Innsbruck: Ein ÖVP-Sieg ohne ÖVP
Johannes Anzengruber triumphiert bei der Innsbruck-Wahl – und zeigt der ÖVP vor, dass Bürgerliche immer noch gewinnen können.
Wie triumphal kann ein Erfolg sein? Johannes Anzengruber, früherer ÖVP-Vizebürgermeister, dem die eigene Partei den ganz großen Erfolg nicht zugetraut und deshalb Florian Tursky vor die Nase gesetzt hat, ist neuer Bürgermeister von Innsbruck. Und das, nachdem die ÖVP ihn abgewählt und aus der Partei ausgeschlossen hat – um dann kurioserweise eine Wahlempfehlung für ihn abzugeben. Ob die ÖVP mit Anzengruber an der Spitze gewonnen hätte, werden wir nie erfahren. Möglicherweise schreckt die Partei viele Wähler derzeit ab.
Dabei wäre Anzengruber geradezu der Idealtypus dessen, was man sich unter einem ÖVPPolitiker vorstellt: Ein durch und durch bürgerlicher, unaufgeregter Politiker mit Wirtschaftskompetenz, vielleicht etwas zu bieder. Aber auch das Image kann sich im Amt verändern. Für Georg Willi ist der Ausgang der Stichwahl eine herbe Enttäuschung, für einen amtierenden Bürgermeister hat er doch recht deutlich verloren. Trotzdem hat es das grüne Urgestein geschafft, die Grünen wieder zu einer bestimmenden Kraft in der Tiroler Landeshauptstadt zu machen. Allein schon stärkste Fraktion im Gemeinderat zu bleiben ist ein großer Erfolg, von dem andere grüne Listen in den großen Städten weit entfernt sind.
Jedenfalls bestätigt das Innsbrucker Wahlergebnis den Trend der vergangenen Jahre: In den Städten gehört das Parteiensystem, das wir gewohnt sind, bereits der Vergangenheit an. Die Wähler sind bereit für Experimente abseits der etablierten Parteien: Der Grüne Georg Willi in Innsbruck hat den Anfang gemacht, aber auch die Kommunistin Elke Kahr in Graz und Christian Scheider vom Team Kärnten – einer Partei, die für Populismus aller weltanschaulichen Richtungen offen ist – in Klagenfurt haben sich durchgesetzt. Kai-Michael Dankl (KPÖ) ist in Salzburg knapp gescheitert. Johannes Anzengruber ist jetzt das nächste Beispiel.

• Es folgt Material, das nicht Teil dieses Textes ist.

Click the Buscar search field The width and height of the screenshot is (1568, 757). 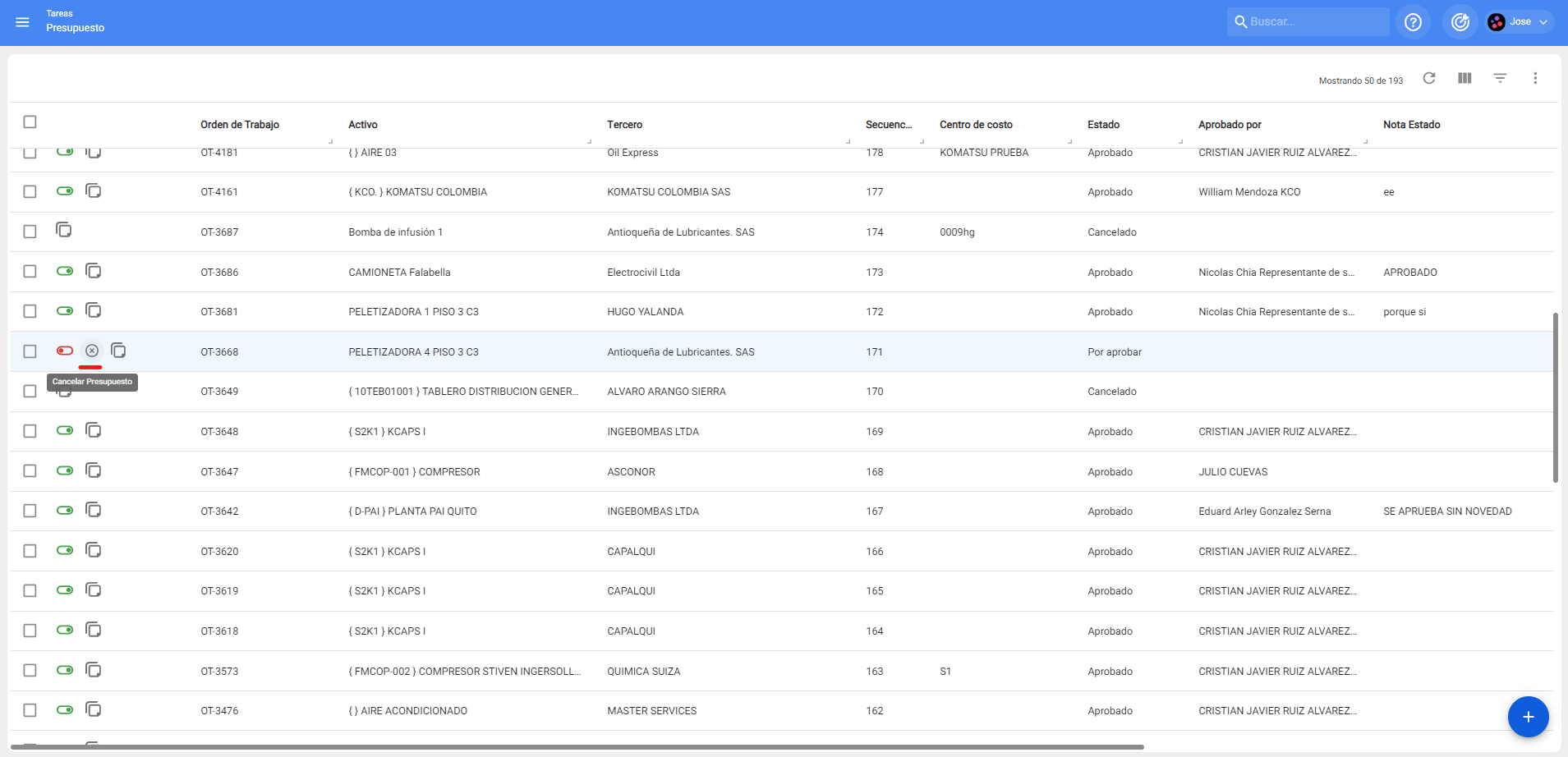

Nichts zu holen ist derzeit für die ÖVP, die den Anspruch hat, die bürgerliche Mitte zu vertreten, aber gerade in den bürgerlich geprägten Städten keine Chance hat. Die Gründe dafür zu erforschen wäre für die in Umfragen darniederliegende Kanzlerpartei von essenzieller Bedeutung. Und sie sollte sich die Frage stellen, ob diese Schwäche nicht auch eine Folge des unter Sebastian Kurz eingeleiteten Kurswechsels zu einer populistischen Politik auf den Spielfeldern der FPÖ ist. Das Konzept hat unter Kurz noch funktioniert, danach aber nicht mehr. Die FPÖ kann damit noch eher reüssieren, wie auch Innsbruck zeigt, Mehrheiten sind in den Städten damit aber keine zu gewinnen.
Gleichzeitig zeigt das Ergebnis aber auch, dass die Kluft zwischen Land und Städten größer wird. Am Land ist die ÖVP noch eine Macht. Dort wird es auch als nicht ganz so wichtig erachtet, wie die Bundespartei performt, die Volkspartei wird oft aus Tradition gewählt. Die FPÖ ist gerade dabei, am Land stark aufzuholen, wobei sie jetzt die Früchte ihrer oft belächelten und irrational wirkenden Coronapolitik erntet. Aus der Kluft kann leicht eine Polarisierung zwischen Stadt und Land werden, was keine gute Entwicklung wäre.